Le système de gestion de l’offre au Canada, implanté dans les années 1970, «a donné de bons résultats non seulement pour les producteurs laitiers mais pour toute la chaîne de valeur, jusqu’au consommateur, et tout ça en maintenant un prix juste et équitable autant pour les producteurs que pour les consommateurs», a-t-il fait valoir.

M. Moreau a cité le premier ministre Justin Trudeau, qui a affirmé que «tous les pays protègent pour une bonne raison leur industrie agricole» et que le système de gestion de l’offre «fonctionne très bien ici au Canada».

Il a aussi rappelé que les députés fédéraux avaient adopté de façon unanime aux Communes, le 26 septembre dernier, une motion exprimant la volonté du Canada «de maintenir intégralement la gestion de l’offre dans le cadre des négociations de l’ALÉNA».

Agropur, l’américaine

La coopérative Agropur, fondée en 1938 à Granby en Montérégie, comptait 109 membres en 1940 et avait un chiffre d’affaires d’un peu moins de 170 000 $. Elle compte aujourd’hui 3345 producteurs laitiers répartis dans cinq provinces et son chiffre d’affaires dépasse les 6 milliards $.
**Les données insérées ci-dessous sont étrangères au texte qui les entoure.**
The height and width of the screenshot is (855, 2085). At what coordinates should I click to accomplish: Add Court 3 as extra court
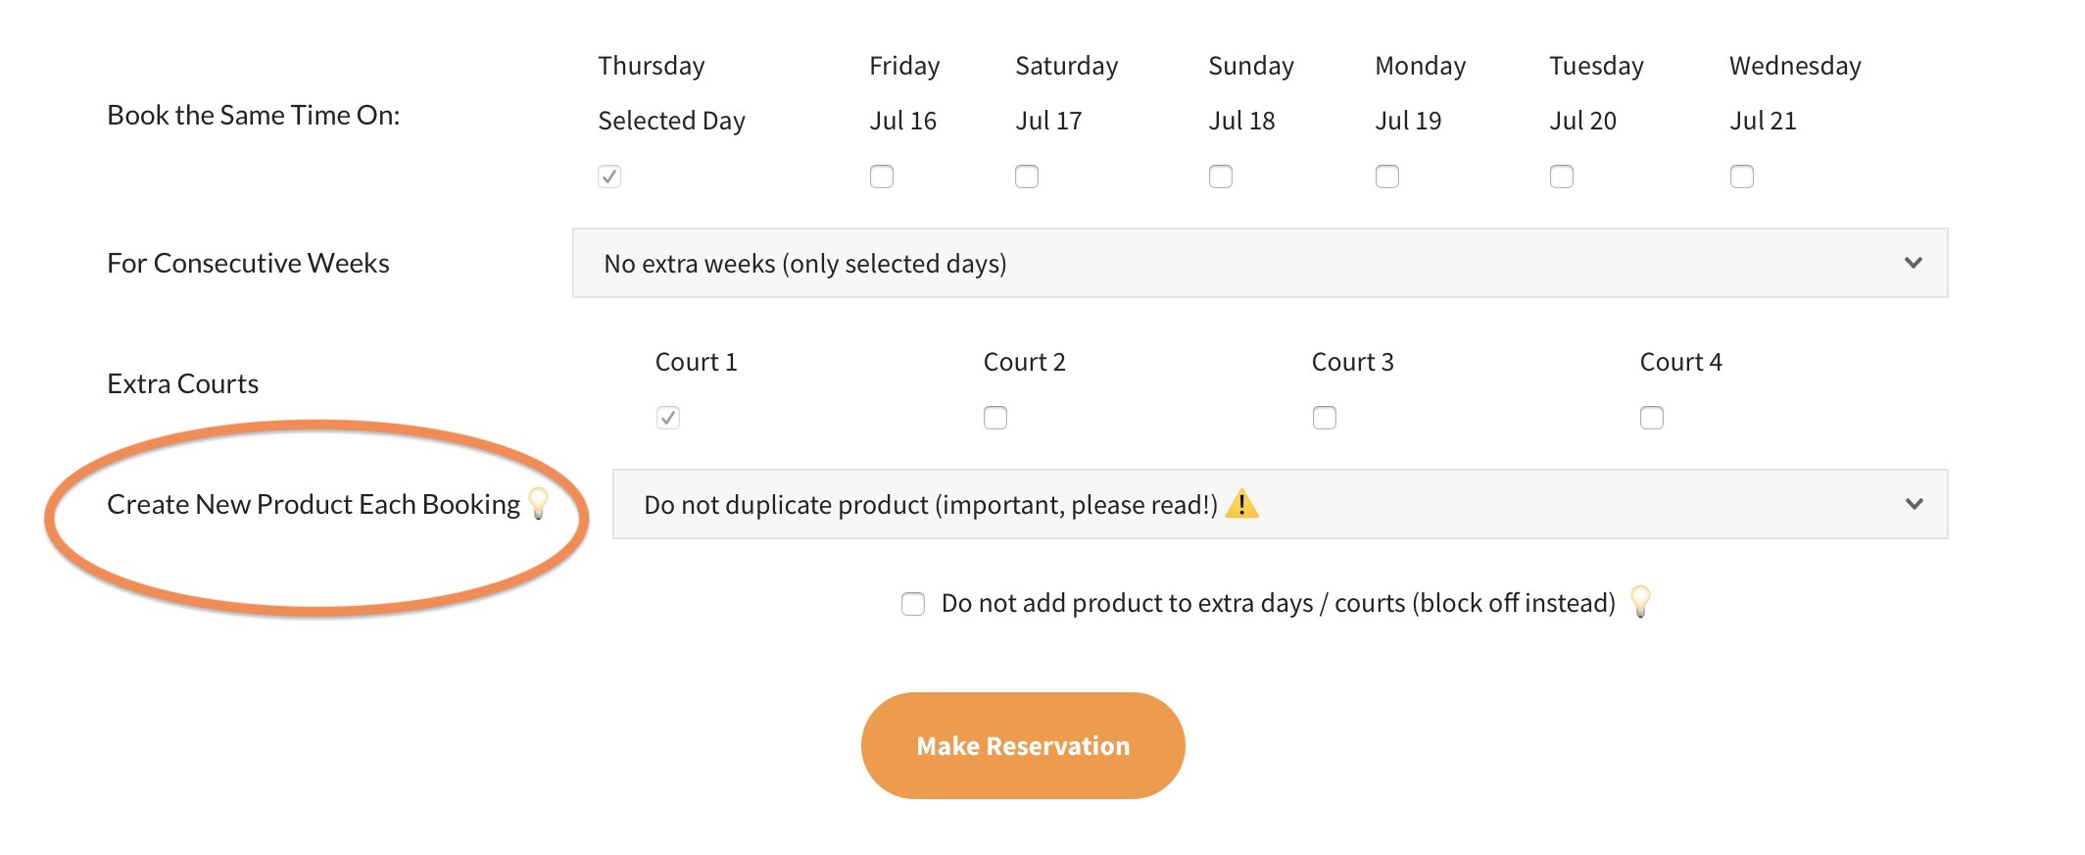pyautogui.click(x=1325, y=418)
Sa croissance, qui s’est accélérée au cours des dernières années, en a fait le 20e transformateur mondial dans le secteur laitier. Au fil des ans, la coopérative a réalisé pas moins de 140 fusions et acquisitions et, chose peu connue dans le grand public, près de la moitié de son chiffre d’affaires est désormais réalisé au sud de la frontière.

L’entreprise s’est ainsi montrée extrêmement active aux États-Unis depuis 2008 afin de survivre dans un contexte mondial de consolidation.

«Nous devons le faire si nous voulons demeurer compétitifs face aux grands joueurs mondiaux et ainsi assurer la pérennité de notre entreprise. Ces multinationales ont jusqu’à quatre fois notre taille et sont très présentes sur le marché canadien», a fait valoir M. Moreau.

Aujourd’hui, des 39 usines de transformation détenues par Agropur, 12 sont au Québec, 16 se trouvent ailleurs au Canada et 11 sont aux États-Unis. La coopérative emploie environ 8000 personnes, soit 3300 au Québec, 2200 dans le reste du Canada et 2500 au sud de la frontière.

Avec une telle présence aux États-Unis, il serait tentant de croire qu’elle serait lentement devenue un apôtre du libre-échange sans contraintes.

Un tel raisonnement ferait toutefois abstraction d’une réalité qui lui est propre, soit qu’il s’agit d’une coopérative appartenant à ses membres qui, eux, sont ici au Canada.

Mais Agropur ne voit aucune contradiction ou tension interne entre ses filiales dans le système actuel.

«Nous sommes convaincus que l’ALÉNA a été — et demeure — un accord bénéfique tant pour le Canada que les États-Unis», a fait savoir l’entreprise par voie de courriel à la suite de l’allocution de M. Moreau.

«Le Canada est le deuxième plus important marché d’exportation des produits laitiers des États-Unis. Et les exportations des États-Unis vers le Canada ont connu une croissance stable depuis l’entrée en vigueur de l’ALÉNA», précise-t-on.

Le courriel ajoute qu’«Agropur croit que ce système (ALÉNA et gestion de l’offre) procure une stabilité aux exploitants agricoles et aux transformateurs, et des prix équitables aux consommateurs, en plus de contribuer au développement économique des régions rurales canadiennes».